* [What is expected] Below this line is the material. Write out only its lines from the one containing "Viewport: 229px width, 121px height." through the one containing "1020x565 pixels.", both kept, exactly.

== Segment start ==

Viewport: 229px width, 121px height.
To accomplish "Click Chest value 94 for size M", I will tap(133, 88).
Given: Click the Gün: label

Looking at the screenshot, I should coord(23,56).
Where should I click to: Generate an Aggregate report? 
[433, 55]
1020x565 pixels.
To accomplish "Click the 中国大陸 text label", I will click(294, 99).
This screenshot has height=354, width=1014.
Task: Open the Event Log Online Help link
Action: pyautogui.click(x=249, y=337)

== Segment end ==
== Segment start ==

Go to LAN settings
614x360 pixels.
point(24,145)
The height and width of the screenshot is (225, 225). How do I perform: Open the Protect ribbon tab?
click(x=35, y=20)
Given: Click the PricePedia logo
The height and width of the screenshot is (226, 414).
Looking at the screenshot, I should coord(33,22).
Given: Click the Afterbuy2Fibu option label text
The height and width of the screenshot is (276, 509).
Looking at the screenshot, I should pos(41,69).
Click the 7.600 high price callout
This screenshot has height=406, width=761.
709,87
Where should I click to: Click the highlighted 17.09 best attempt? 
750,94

== Segment end ==
== Segment start ==

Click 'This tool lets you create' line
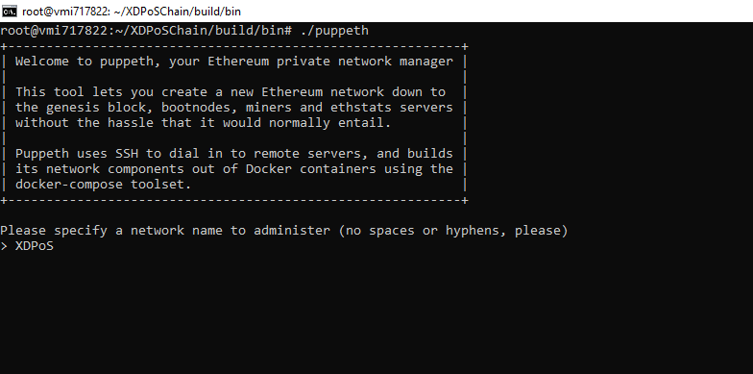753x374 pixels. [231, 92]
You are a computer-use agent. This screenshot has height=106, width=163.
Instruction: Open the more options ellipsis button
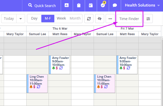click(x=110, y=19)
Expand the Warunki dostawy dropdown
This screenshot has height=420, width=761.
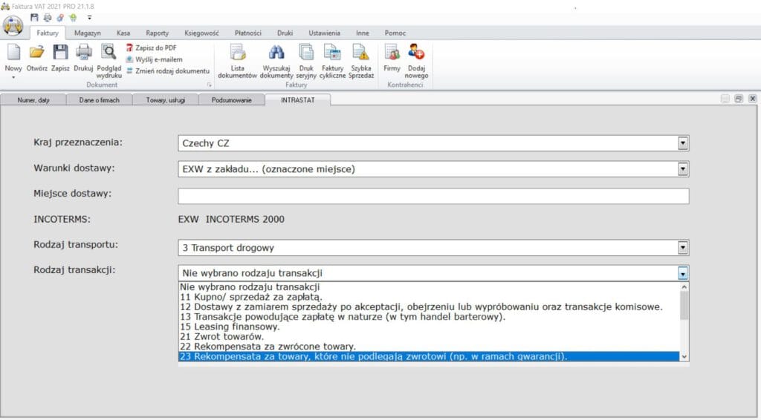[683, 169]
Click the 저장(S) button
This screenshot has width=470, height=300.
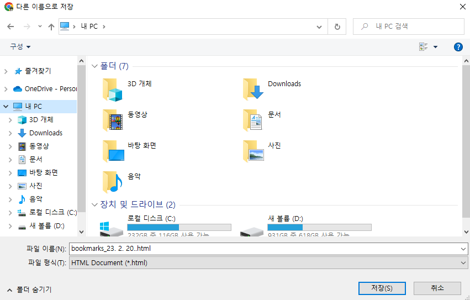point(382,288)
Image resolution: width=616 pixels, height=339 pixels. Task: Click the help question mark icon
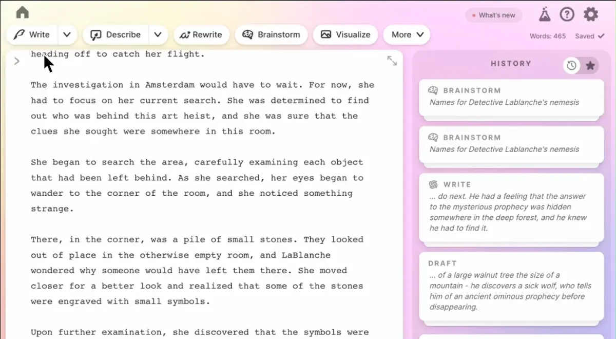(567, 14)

== Segment end ==

* [Answer to this exercise]
Viewport: 229px width, 121px height.
To accomplish "Click Chest value 94 for size M", I will tap(133, 88).
Given: Click the Gün: label

Looking at the screenshot, I should coord(23,56).
Where should I click to: Generate an Aggregate report? 
[433, 55]
1020x565 pixels.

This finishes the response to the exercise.